Un día lo llamaron para confesar a un niño enfermo y, según su costumbre, se puso inmediatamente
en camino. Antes de confesar al muchacho, le hizo algunas preguntas para saber si tenía las disposiciones necesarias
para recibir los sacramentos.
¡Cuál fue su sorpresa al comprobar
que ignoraba los principales misterios y que ni siquiera tenía noción de la existencia de Dios! Profundamente apenado al encontrar a un niño de doce años
que no conocía a Dios y asustado al verlo morir en esta situación, se sentó a su lado para
enseñarle las verdades y los misterios fundamentales de la salvación. Dos horas empleó en instruirlo y sólo con gran esfuerzo consiguió enseñarle lo indispensable, pues el niño estaba tan enfermo que apenas comprendió lo que le estaba diciendo.
Después de confesarlo, lo
dejó para atender a otro enfermo que se hallaba en la casa vecina.
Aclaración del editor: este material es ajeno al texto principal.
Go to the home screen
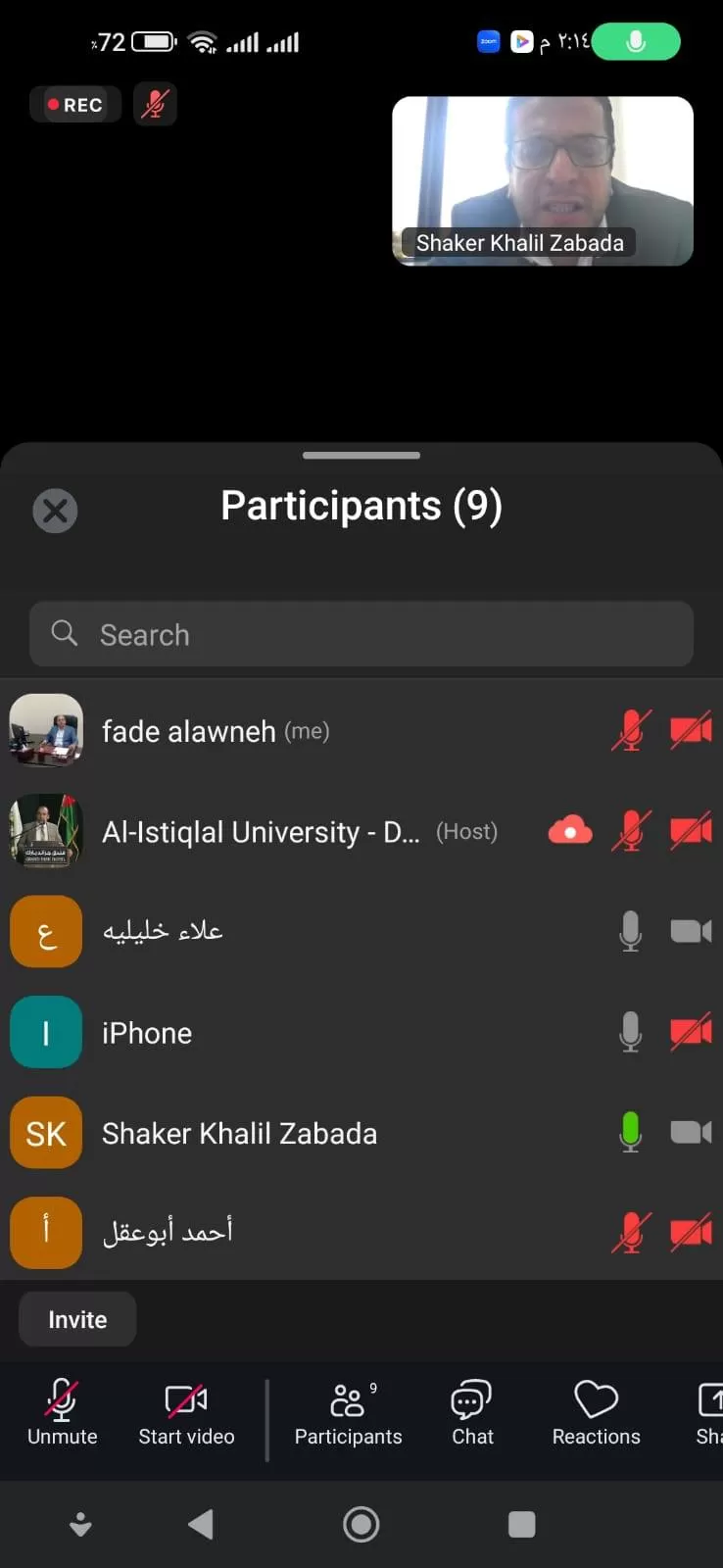Viewport: 723px width, 1568px height. point(362,1524)
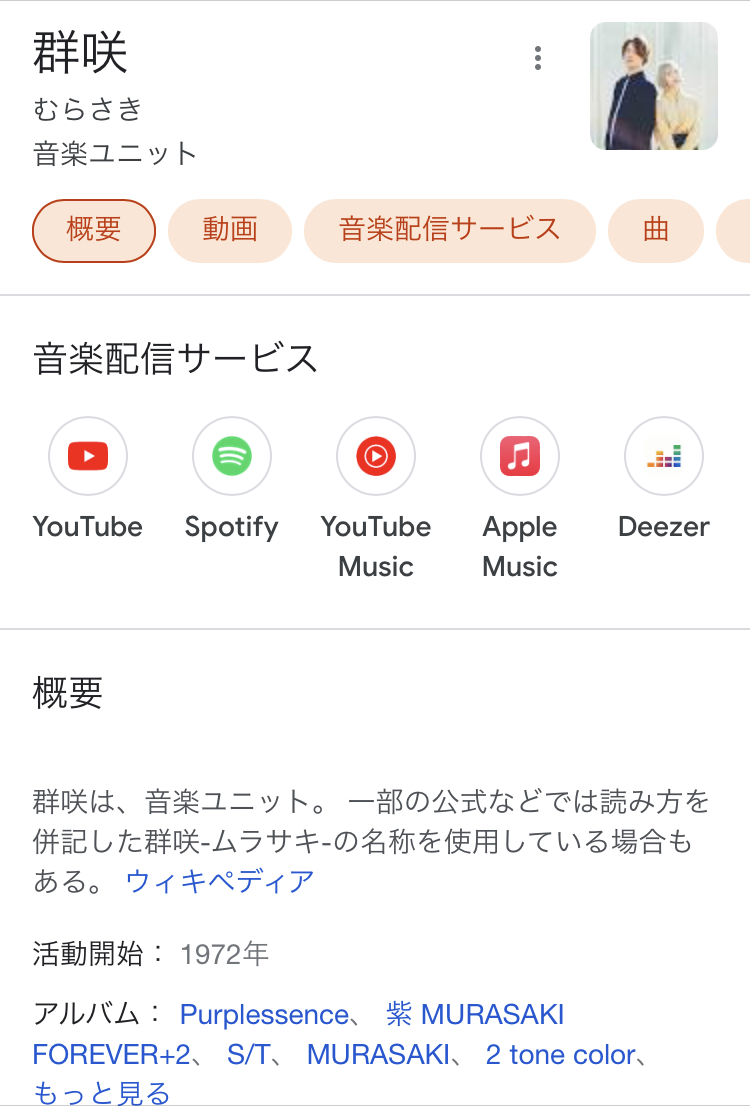Open 紫 MURASAKI FOREVER+2 album link
The width and height of the screenshot is (750, 1106).
coord(475,1015)
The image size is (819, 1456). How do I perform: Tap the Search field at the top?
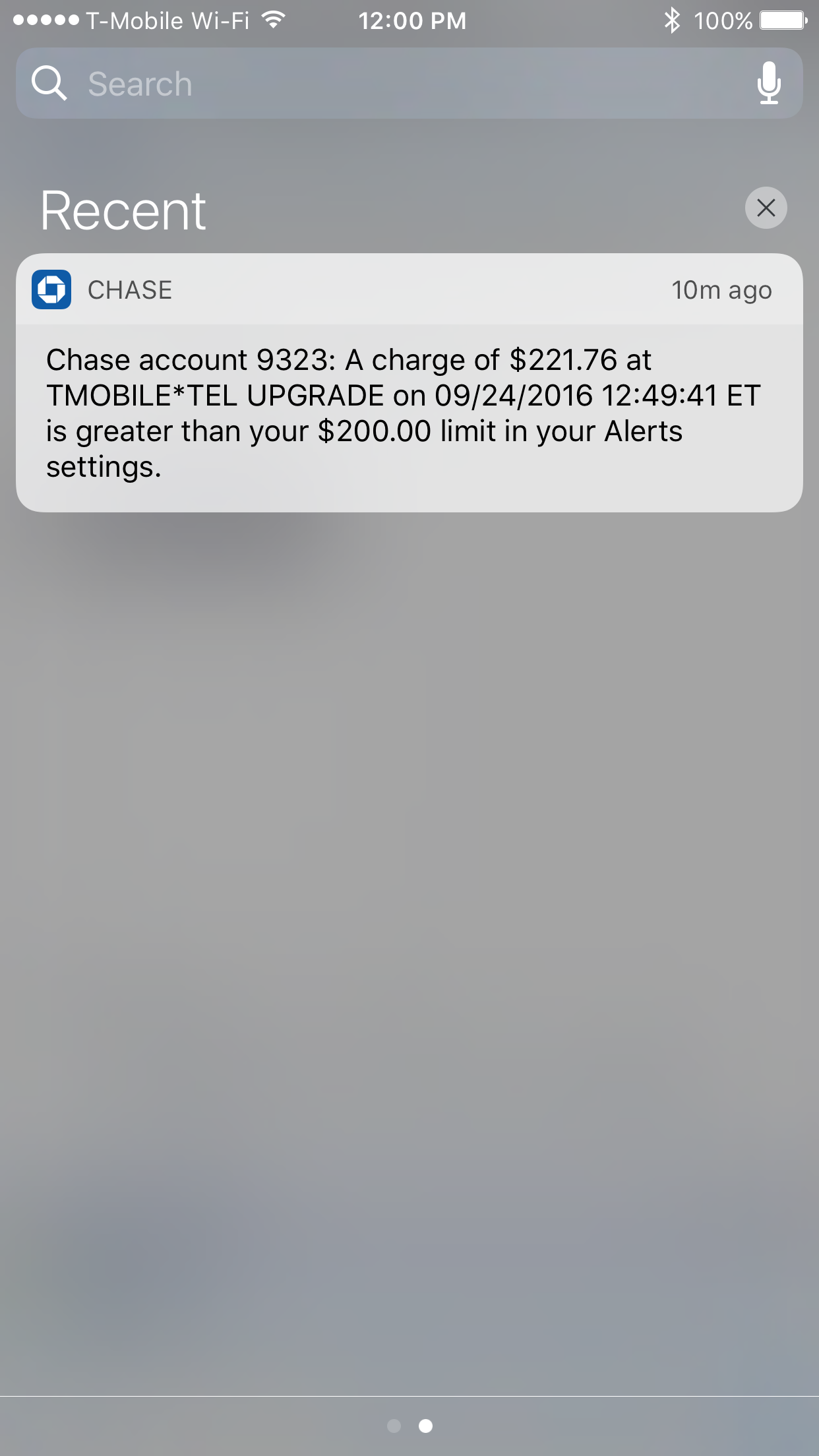click(409, 83)
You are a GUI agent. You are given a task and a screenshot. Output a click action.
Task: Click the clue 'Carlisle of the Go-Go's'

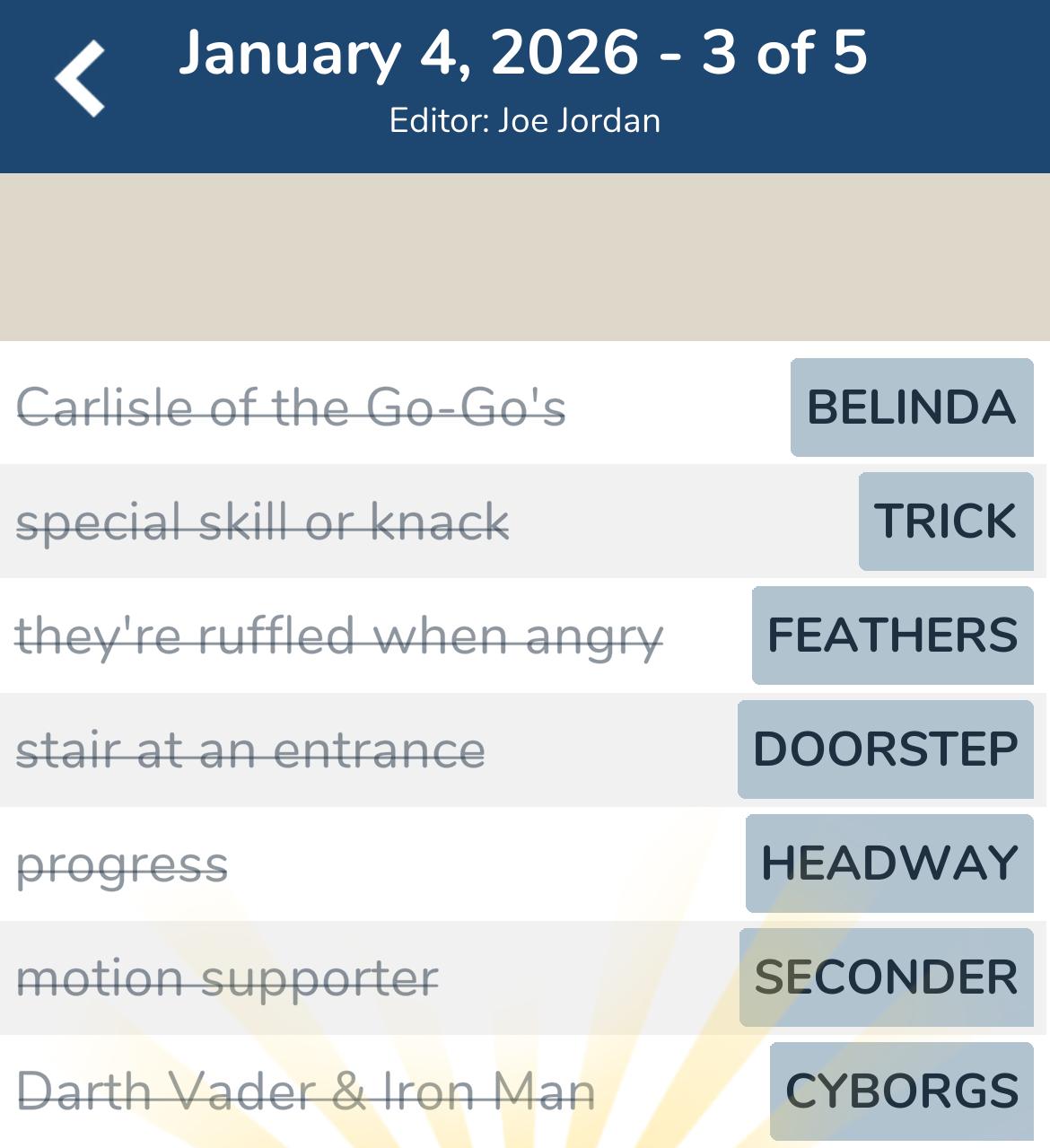pyautogui.click(x=294, y=408)
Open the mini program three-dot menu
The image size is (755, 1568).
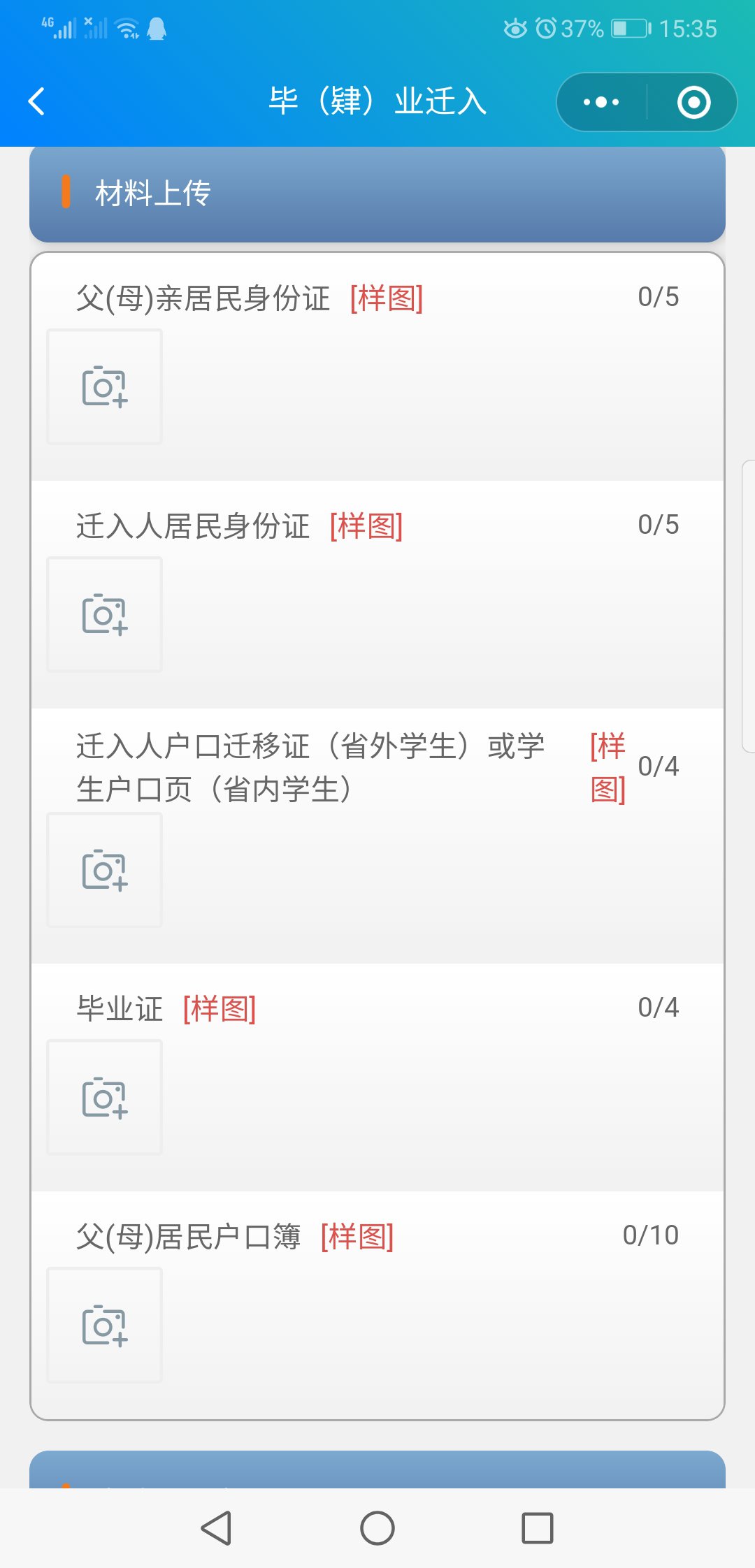tap(601, 102)
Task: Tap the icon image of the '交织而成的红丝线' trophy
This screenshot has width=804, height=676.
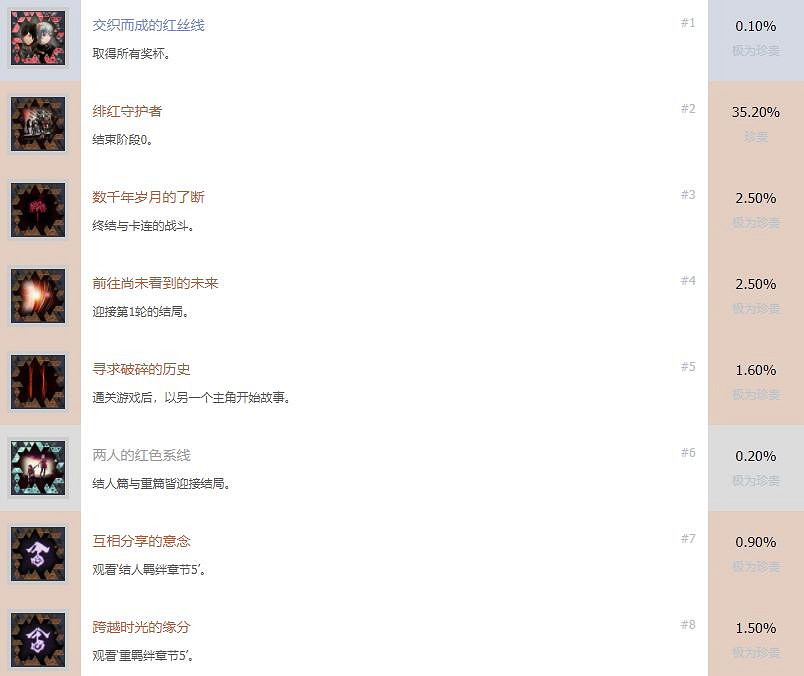Action: click(x=38, y=38)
Al salir, quiso
saber cómo se encontraba el muchacho. "Falleció poco después de dejarlo usted." -dijeron sus padres sollozando-. Un sentimiento de alegría por haber llegado
tan oportunamente se mezcló en su alma con otro de temor al comprobar el peligro
que había corrido el pobre chico.
Regresó pensando y repitiendo en su interior:
" ¡Cuántos niños se encontrarán a diario
en la misma situación y correrán los mismos riesgos por no tener a nadie que les enseñe las verdades
de la fe!" Y la idea de fundar una Sociedad de hermanos, dedicados a impedir este peligro por medio de la educación cristiana, se hizo en él tan
obsesiva que fue a buscar a Juan
María Granjon y le expuso sus planes.